Miras alanında kız çocuklarının payı erkek
çocuklarının yarısı kadardı.
Mahkemelerde, o da belli davalarda, iki kadın
tanık bir erkek tanık yerine geçerdi.
Kadının ekonomik yaşama atılması da mümkün olamayacak
ölçüde zordu.
Kadınlara meslek yaşamı çok ender istisnalar
dışında-ebelik gibi- tamamen kapatılmıştı.
Seçme ve seçilme hakkı düşünce bazında bile söz
konusu değildi…
Atatürk Devrimiyle gerçekleşen Cumhuriyetle
erkek KULLUKTAN, kadınlar da CARİYELİKTEN kurtularak, özgür yurttaşlar
olmuşlardır…
Yeni Dönemde; Türk kadınının ekonomik, sosyal
ve siyasal yaşama katılımlarının sağlanabilmesi için bir dizi değişiklik
yapılmıştır…
1926 yılında TBMM’nce kabul edilen TÜRK
MEDENİ KANUNU İLE erkelere ve kadınlarımıza önemli ölçüde YURTTAŞLIK HAKLARI
verilmiştir…
Ancak, kadınlarımıza EŞİT YURTTAŞLIK HAKLARI
SEÇME VE SEÇİLME HAKLARI VERİLEREK, sağlanacaktır…
Kadınlara, 1930 yılında
belediye seçimlerinde seçme hakkı verilmiştir.
1933 yılında çıkarılan
Köy Kanunuyla muhtar seçme ve köy heyetine seçilme, 1934’te Anayasada yapılan
bir değişiklikle milletvekili seçme ve seçilme haklarının tanınmasıyla, Türk
kadını layık olduğu değere kavuşmuştur.
Gazi Mustafa Kemal; “Dünyada hiç bir milletin kadını Ben Anadolu Kadınından
fazla çalıştım. Milletimi kurtuluşa ve zafere götürmekte Anadolu Kadını kadar
emek verdim’, diyemez” sözüyle yücelttiği TÜRK KADININA; birçok Avrupa
Devletinden önce bu hakları verişi anlamlıdır…

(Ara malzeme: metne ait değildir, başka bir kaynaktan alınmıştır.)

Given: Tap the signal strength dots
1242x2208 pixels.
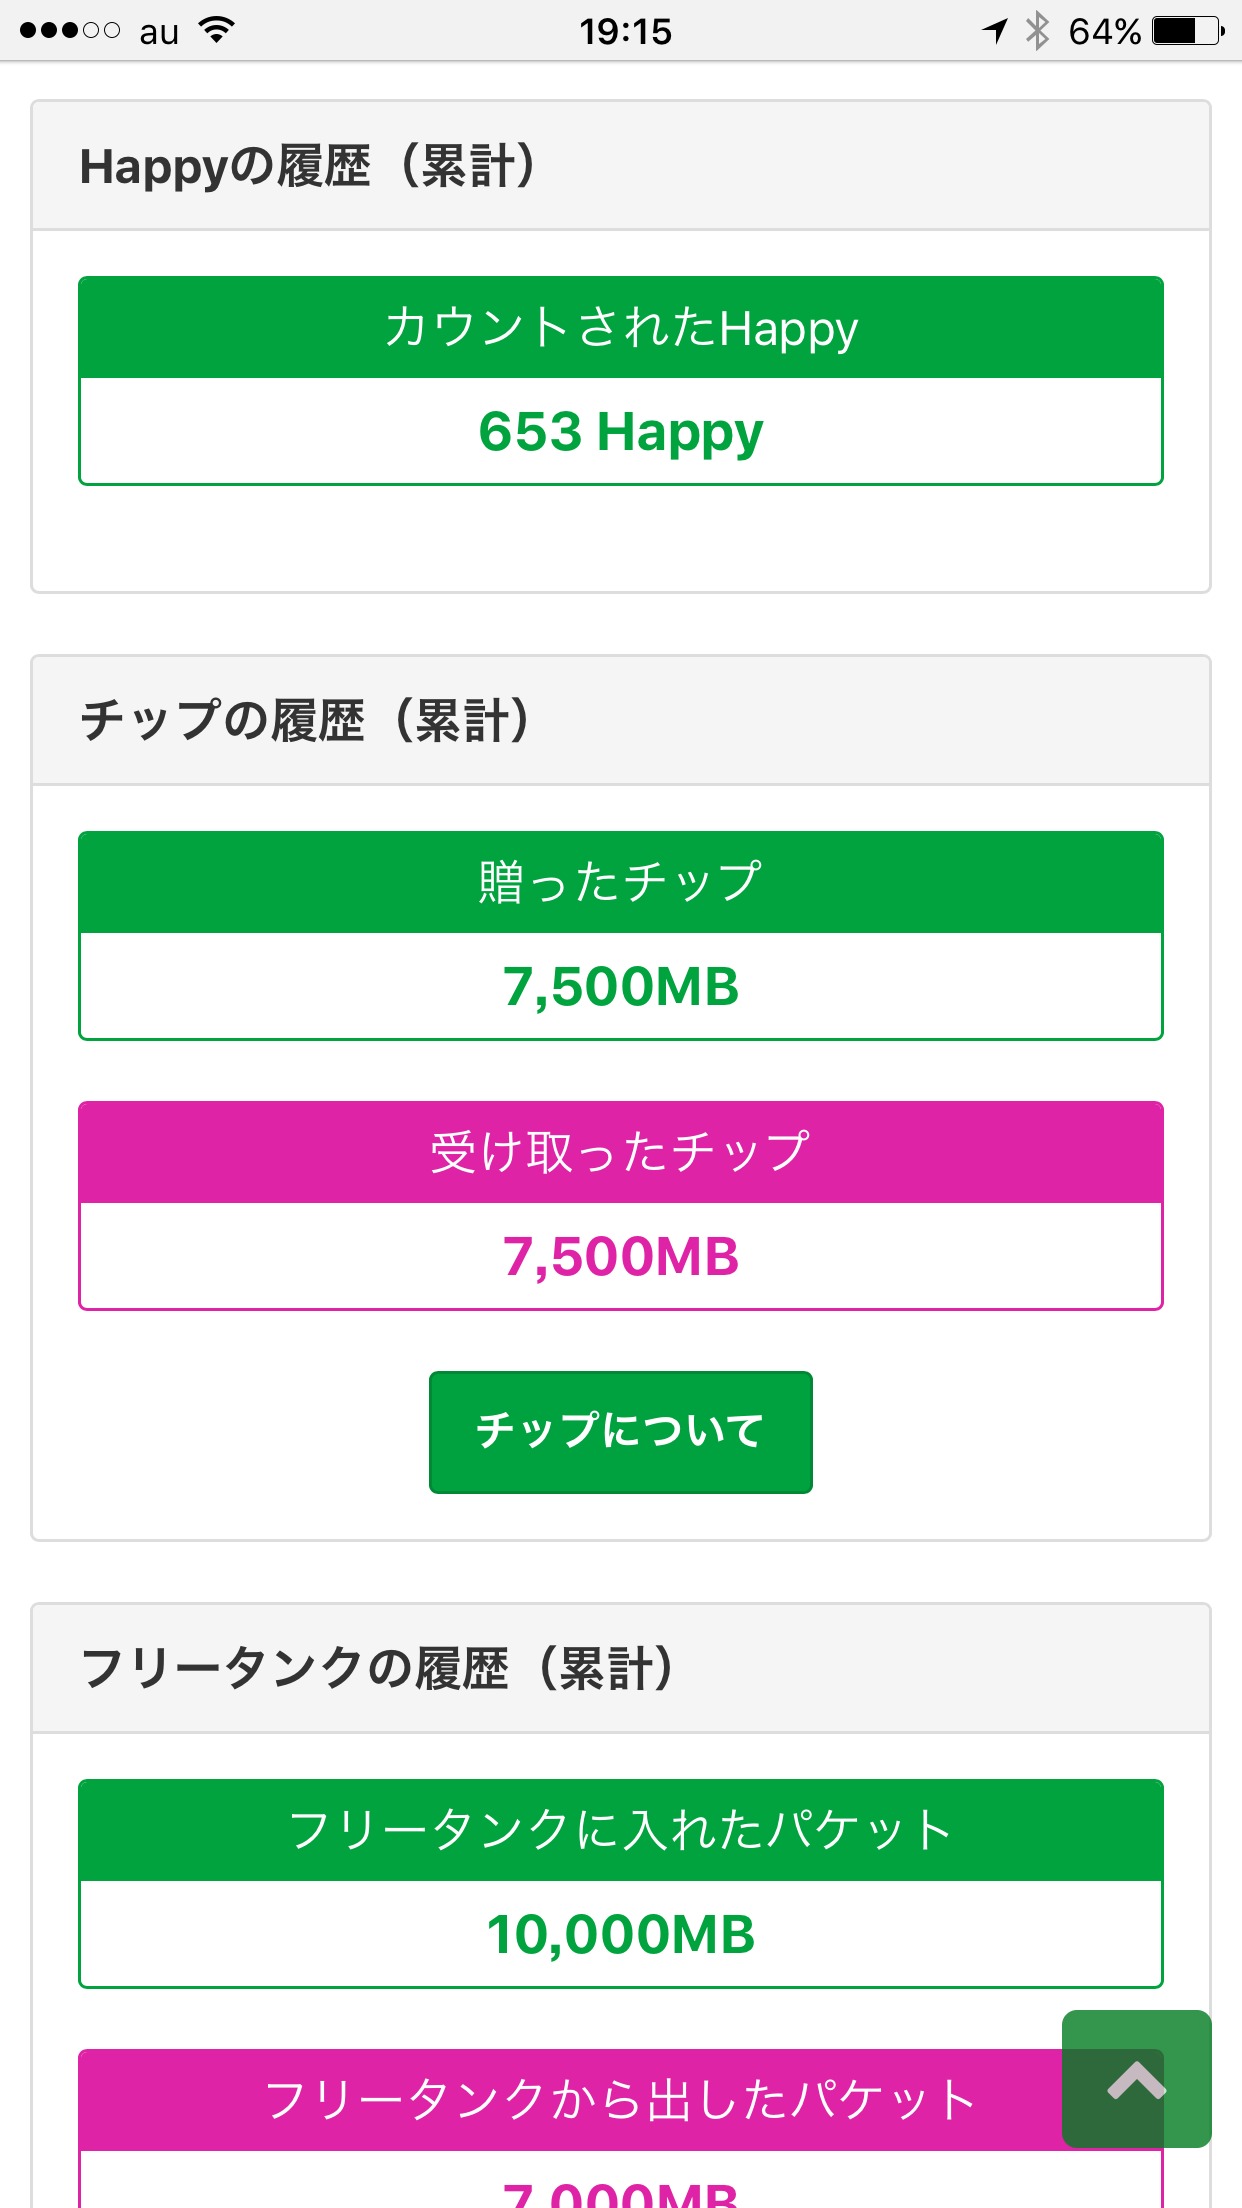Looking at the screenshot, I should [70, 31].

Bu yasa uyarınca, düzenlenen, 1935 yılındaki
seçimde 17 Kadın Milletvekili TBMM'nin 5.Dönemine girmiştir.
Bu sayı, 1936 ara seçiminde 1 artarak, 18’e yükselmiştir.
Böylece, TBMM'nin o tarihteki 395 genel
mevcuduna göre, kadınlarımız Yüzde 5 temsil oranına kavuşmuştur.
Ne yazık ki, bu oran 2007 yılına kadar
aşılamamıştır.
2007’deki seçimi kazanan 48 Kadın
Milletvekili ile kadınlarımızın 550 sandalyeli TBMM’deki temsil oranı Yüzde
7’ye ulaşmış; 22 Haziran 2011 seçiminde bu oran ikiye katlanarak, Yüzde 14’e
yükselmiştir.
22
Haziran 2011’de TBMM’nin 24.Dönemine seçilen 78 Kadın Milletvekilimizin Siyasal
Partilere göre dağılımı şu şekildedir.
AKP’DEN: 45, CHP’DEN:
19, MEHP’DEN: 3 DTP’DEN: 11
Bu sayı yeterli midir?
Elbette ki, değildir. 75 milyonluk Türkiye nüfusunun yarısını oluşturan
kadınlarımız, TBMM’deki temsil oranının niçin Yüzde 50’nin altında kaldığını,
sormalı ve sorgulamalıdırlar.
Çağdaş Ülkelerin kadınları
bunu sorgulayarak ve de haklarını savunarak, bugün bizim önümüze geçmişlerdir.
Oysa kadınlara
parlamenter olma hakkını kazandıran yasalar, onlarda bizden daha sonra (Fransa’da
1944, İtalya’da 1945, Yunanistan’da 1952, İsviçre’de ise 1971 yılında) kabul
edilmiştir.
İşgalci Emperyalizme karşı, erleriyle omuz-omuza
savaşan kadınlarımız, bugün Çağdaş Cumhuriyetimizin kendilerine sağladığı hak
ve özgürlüklerden yeterince yararlanamamaktadır.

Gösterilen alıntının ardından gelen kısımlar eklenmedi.